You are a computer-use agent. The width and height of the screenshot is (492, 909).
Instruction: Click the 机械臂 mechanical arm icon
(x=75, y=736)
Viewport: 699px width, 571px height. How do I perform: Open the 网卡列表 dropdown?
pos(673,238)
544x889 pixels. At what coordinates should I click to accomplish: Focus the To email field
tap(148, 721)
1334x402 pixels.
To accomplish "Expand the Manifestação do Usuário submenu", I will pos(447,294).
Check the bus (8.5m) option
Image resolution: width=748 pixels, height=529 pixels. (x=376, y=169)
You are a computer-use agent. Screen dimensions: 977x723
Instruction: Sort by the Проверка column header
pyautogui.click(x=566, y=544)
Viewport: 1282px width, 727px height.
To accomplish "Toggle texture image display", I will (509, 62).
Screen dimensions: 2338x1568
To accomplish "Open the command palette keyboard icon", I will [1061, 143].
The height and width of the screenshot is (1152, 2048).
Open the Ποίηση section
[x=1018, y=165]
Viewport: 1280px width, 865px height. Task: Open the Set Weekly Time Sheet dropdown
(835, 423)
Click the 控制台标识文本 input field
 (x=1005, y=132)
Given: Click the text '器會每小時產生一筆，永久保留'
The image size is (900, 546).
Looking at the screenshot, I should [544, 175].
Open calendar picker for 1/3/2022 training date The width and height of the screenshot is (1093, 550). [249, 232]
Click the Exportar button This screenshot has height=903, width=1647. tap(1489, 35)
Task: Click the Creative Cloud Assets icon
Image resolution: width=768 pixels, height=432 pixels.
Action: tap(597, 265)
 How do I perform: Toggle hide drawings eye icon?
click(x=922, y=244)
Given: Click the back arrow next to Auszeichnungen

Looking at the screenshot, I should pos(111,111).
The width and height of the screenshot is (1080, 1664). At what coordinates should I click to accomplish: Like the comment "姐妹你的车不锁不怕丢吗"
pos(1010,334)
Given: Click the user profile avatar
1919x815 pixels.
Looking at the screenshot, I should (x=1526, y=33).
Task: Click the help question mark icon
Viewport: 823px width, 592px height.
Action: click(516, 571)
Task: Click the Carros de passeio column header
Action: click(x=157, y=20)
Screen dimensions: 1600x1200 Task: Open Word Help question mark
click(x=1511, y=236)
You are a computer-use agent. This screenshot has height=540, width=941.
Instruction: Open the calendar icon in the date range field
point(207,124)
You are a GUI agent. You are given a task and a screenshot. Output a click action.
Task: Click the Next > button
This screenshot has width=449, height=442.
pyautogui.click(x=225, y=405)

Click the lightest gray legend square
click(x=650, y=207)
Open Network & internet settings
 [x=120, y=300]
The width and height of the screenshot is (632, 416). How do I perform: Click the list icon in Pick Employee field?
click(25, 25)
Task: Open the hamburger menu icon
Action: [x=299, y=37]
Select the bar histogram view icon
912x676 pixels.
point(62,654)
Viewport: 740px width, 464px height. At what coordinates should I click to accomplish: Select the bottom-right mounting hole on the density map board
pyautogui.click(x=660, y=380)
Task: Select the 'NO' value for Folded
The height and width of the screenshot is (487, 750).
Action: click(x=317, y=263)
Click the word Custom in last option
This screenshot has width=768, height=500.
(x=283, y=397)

Work instruction:
In full and without alteration, output the listing.

Result of this task:
You are a computer-use agent. The width and height of the screenshot is (492, 909).
Instruction: Click the 机械臂 mechanical arm icon
(x=75, y=736)
Viewport: 699px width, 571px height. How do I perform: Open the 网卡列表 dropdown?
pos(673,238)
544x889 pixels. At what coordinates should I click to accomplish: Focus the To email field
tap(148, 721)
1334x402 pixels.
To accomplish "Expand the Manifestação do Usuário submenu", I will pos(447,294).
Check the bus (8.5m) option
Image resolution: width=748 pixels, height=529 pixels. (x=376, y=169)
You are a computer-use agent. Screen dimensions: 977x723
Instruction: Sort by the Проверка column header
pyautogui.click(x=566, y=544)
Viewport: 1282px width, 727px height.
To accomplish "Toggle texture image display", I will (509, 62).
Screen dimensions: 2338x1568
To accomplish "Open the command palette keyboard icon", I will [1061, 143].
The height and width of the screenshot is (1152, 2048).
Open the Ποίηση section
[x=1018, y=165]
Viewport: 1280px width, 865px height. Task: Open the Set Weekly Time Sheet dropdown
(835, 423)
Click the 控制台标识文本 input field
 (x=1005, y=132)
Given: Click the text '器會每小時產生一筆，永久保留'
The image size is (900, 546).
Looking at the screenshot, I should [544, 175].
Open calendar picker for 1/3/2022 training date The width and height of the screenshot is (1093, 550). [249, 232]
Click the Exportar button This screenshot has height=903, width=1647. tap(1489, 35)
Task: Click the Creative Cloud Assets icon
Image resolution: width=768 pixels, height=432 pixels.
Action: tap(597, 265)
 How do I perform: Toggle hide drawings eye icon?
click(x=922, y=244)
Given: Click the back arrow next to Auszeichnungen

Looking at the screenshot, I should pos(111,111).
The width and height of the screenshot is (1080, 1664). At what coordinates should I click to accomplish: Like the comment "姐妹你的车不锁不怕丢吗"
pos(1010,334)
Given: Click the user profile avatar
1919x815 pixels.
Looking at the screenshot, I should (x=1526, y=33).
Task: Click the help question mark icon
Viewport: 823px width, 592px height.
Action: click(516, 571)
Task: Click the Carros de passeio column header
Action: click(x=157, y=20)
Screen dimensions: 1600x1200 Task: Open Word Help question mark
click(x=1511, y=236)
You are a computer-use agent. This screenshot has height=540, width=941.
Instruction: Open the calendar icon in the date range field
point(207,124)
You are a GUI agent. You are given a task and a screenshot. Output a click action.
Task: Click the Next > button
This screenshot has width=449, height=442.
pyautogui.click(x=225, y=405)

Click the lightest gray legend square
click(x=650, y=207)
Open Network & internet settings
 [x=120, y=300]
The width and height of the screenshot is (632, 416). How do I perform: Click the list icon in Pick Employee field?
click(25, 25)
Task: Open the hamburger menu icon
Action: [x=299, y=37]
Select the bar histogram view icon
912x676 pixels.
point(62,654)
Viewport: 740px width, 464px height. At what coordinates should I click to accomplish: Select the bottom-right mounting hole on the density map board
pyautogui.click(x=660, y=380)
Task: Select the 'NO' value for Folded
The height and width of the screenshot is (487, 750).
Action: click(x=317, y=263)
Click the word Custom in last option
This screenshot has width=768, height=500.
(x=283, y=397)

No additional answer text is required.